Vor einigen Wochen stand die Großbank HSBC in der Kritik, nachdem bekannt wurde, dass sie Kunden in der Schweiz geholfen haben soll, Steuern zu umgehen. Dabei versucht auch die konservative Regierung, Großbritannien attraktiv zu gestalten. Erst letzte Woche sprach sich London gegen die Pläne der EU aus, nach denen die Steuerpolitik weiter vereinheitlicht werden soll, um Steuerumgehungen von global agierenden Großkonzernen zu bekämpfen. Westminster lehnt einen solchen Schritt ab und wünscht sich, weiterhin im Steuer-Wettbewerb mit den anderen Mitgliedstaaten zu stehen. Man will nicht riskieren, dass internationale Unternehmen ihren Hauptsitz aus der Metropole abziehen.

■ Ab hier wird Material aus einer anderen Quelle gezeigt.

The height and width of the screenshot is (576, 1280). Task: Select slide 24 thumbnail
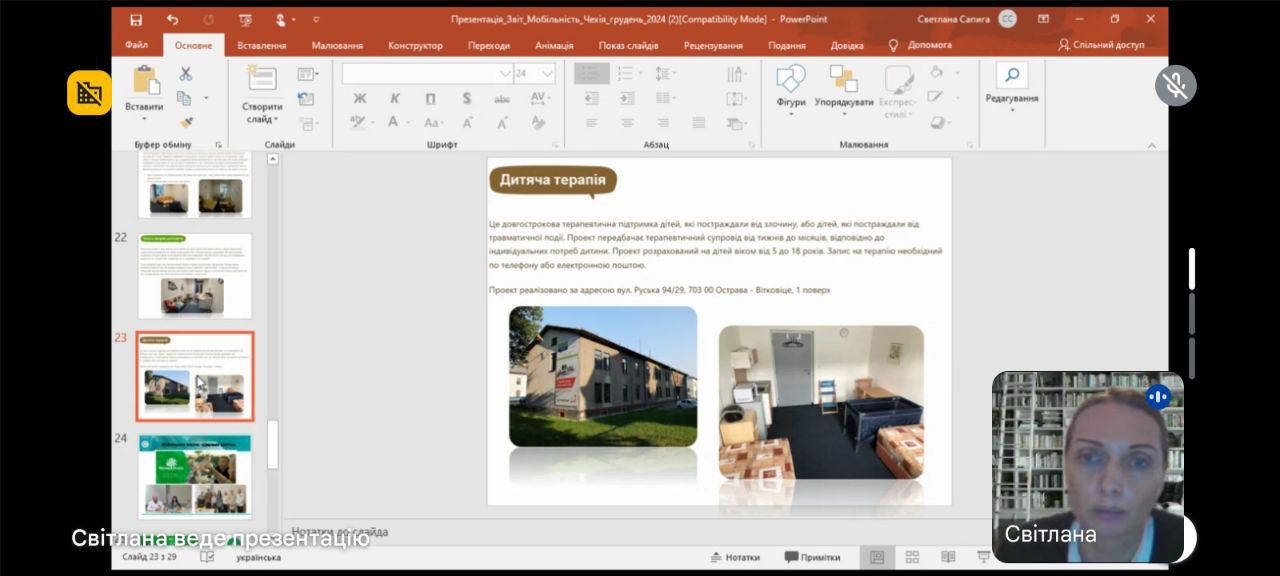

Nach dem ersten Stopp vor der Bank Barclays, die wie die meisten anderen Firmen die Vorwürfe von ActionAid zurückweist, geht es in Richtung der Burlington Arcade, in der seit 1819 Luxuswaren eine betuchte Kundschaft anlocken. Am Straßenrand wartet ein Chauffeur im Bentley, im Schaufenster eines Geschäfts hängen Badeshorts. 160 Pfund, umgerechnet 225 Euro, kostet eine Hose. Nur drei Schritte entfernt sitzt ein Obdachloser und bettelt um Almosen. Es ist ein gewohntes Bild im edlen Stadtteil Mayfair, wo die zunehmend auseinanderklaffende Lücke zwischen Reich und Arm auf besonders drastische Weise aufgezeigt werde. „Steuerumgehung ist nicht nur ein moralisches Problem, sondern hat auch Auswirkungen auf Ungleichheit und Armut“, sagt Tom Barns.

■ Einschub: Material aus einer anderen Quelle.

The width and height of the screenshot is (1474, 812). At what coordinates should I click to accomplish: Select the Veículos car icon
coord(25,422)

Laut Oxfam besitzen die 80 reichsten Menschen der Welt so viel wie die ärmsten 50 Prozent, etwa 3,5 Milliarden Menschen. Allein im Vereinigten Königreich verfügen die fünf wohlhabendsten Familien über mehr Vermögen als jene 20 Prozent der Briten, die am unteren Ende der Einkommensliste stehen.
„Wenn Menschen oder Unternehmen keine Steuern zahlen, ist ein wichtiger Mechanismus zur Umverteilung des Wohlstands grundlegend gebrochen“, so Barns. ActionAid wolle ein Bewusstsein schaffen. „Das Thema Steuern ist oft langweilig“, sagt Barns. Mit der Tour soll es auf eine „anschauliche und spaßige Art und Weise“ vermittelt werden.